──ライバルたちの走りを見た現時点での、今季の目標を聞かせてください。
トスト:難しい質問だね。まだ新車で走り始めたばかりで、どのチームも自分たちのクルマの理解に集中して、他がどうなのかまでは意識がいってないだろう。我々は幸い、信頼性に関してはまったく問題はない。相対的なパフォーマンスがどれくらいのレベルなのかは、今後のテストを待った方がよさそうだ。
とはいえさっきも言ったように、クルマのベースは非常によくできている。なので去年以上にいいシーズンになることを期待しているよ。開発の方向性が間違っていないことは、ほぼ確認できた。ドライバーふたりのラインナップも素晴らしい。ピエール・ガスリーは速いだけでなく勝ち方も知るドライバーに成長した。角田裕毅は2年目を迎えて、経験という武器を身につけた。テスト初日の角田の走りには、非常に感銘を受けたね。速さと安定性を兼ね備えて、ノーミスで走り切り、技術フィードバックも申し分なかった。エンジニア、メカニックたちも含め、チーム全体の底上げもされている。今季は十分に、コンストラクターズ選手権5位前後の位置を狙えると思っているよ。いや、5位以上の結果を出したいね。
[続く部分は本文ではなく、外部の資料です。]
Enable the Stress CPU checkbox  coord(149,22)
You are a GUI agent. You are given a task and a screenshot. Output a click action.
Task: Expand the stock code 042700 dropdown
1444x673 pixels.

──角田はF1の肉体的過酷さを過小評価していたと、去年終盤に語っていました。オフの間にトレーニングを重ねて、万全の体調にテストに臨んでいましたか。
トスト:F1マシンのキツさを過小評価するのは、ユウキに限らない。これまでもほぼすべてのルーキーが、多かれ少なかれその問題に直面してきた。下位カテゴリーで走ってきた、どんなマシンとも違う。自信満々でF1にやって来て、ブレーキングやコーナリング中の体力的なあまりのキツさに、その鼻をへし折られるわけさ。10数年前に比べると、今の新人たちはテストの機会もずいぶん少ない。そこは同情すべき点だね。
ユウキもずいぶん苦労していたが、シーズン中盤から正しい方向に軌道修正していった。とはいえ今季のマシンは、去年までよりさらに過酷になっているはずだ。すでに高速コーナーの速さは凄いことになっているし、乗り心地もかなり硬い。シーズンが進むにつれ、さらに速さは増していくだろうしね。ユウキもそこは十分理解して、オフシーズンのトレーニングはいつも以上にしっかりこなしていた。なので、まったく心配していないよ。
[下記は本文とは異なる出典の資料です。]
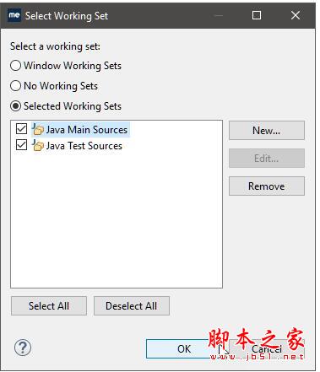
Task: Click empty area of working set list
Action: click(117, 219)

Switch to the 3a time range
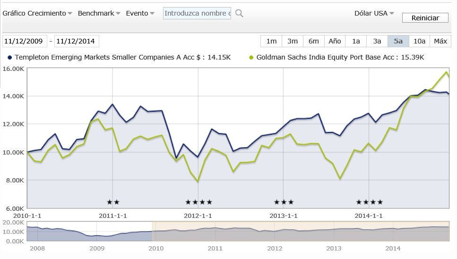point(377,41)
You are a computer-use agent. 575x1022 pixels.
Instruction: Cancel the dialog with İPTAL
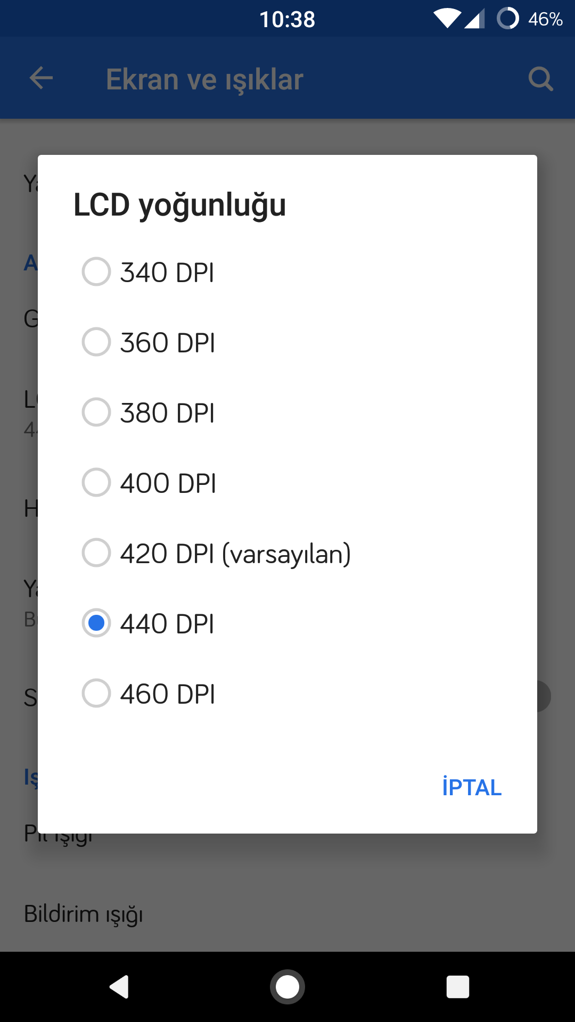[472, 787]
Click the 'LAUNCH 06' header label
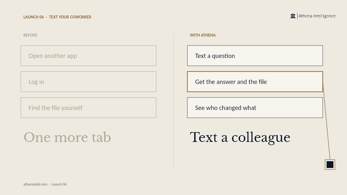The width and height of the screenshot is (347, 195). pyautogui.click(x=34, y=17)
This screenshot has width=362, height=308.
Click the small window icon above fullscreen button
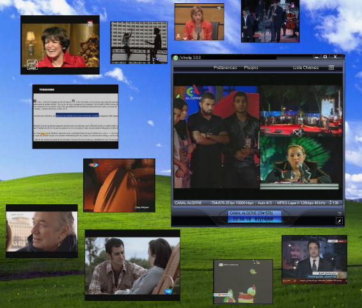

──テストでの走行を見る限り、ポーパシングの問題を除けば、ドライバーはそれほど新車の運転に苦労してないように見えます。むしろ去年までより、運転は楽なのでは?
トスト:いや、そうは思わない。というか、まだ新車に関してはわからないことが多すぎる。次のバーレーンテストまで、答えは待った方がよさそうだね。一方で、彼らがスムーズに走っているように見えるのは、今のF1ドライバーの運転技術が非常に高いレベルにあるからとも言える。実際のところ、今の20人のドライバーたちは、最高に運転がうまい連中の集まりだよ。そこはかつてのF1とは、まったく違う点だ。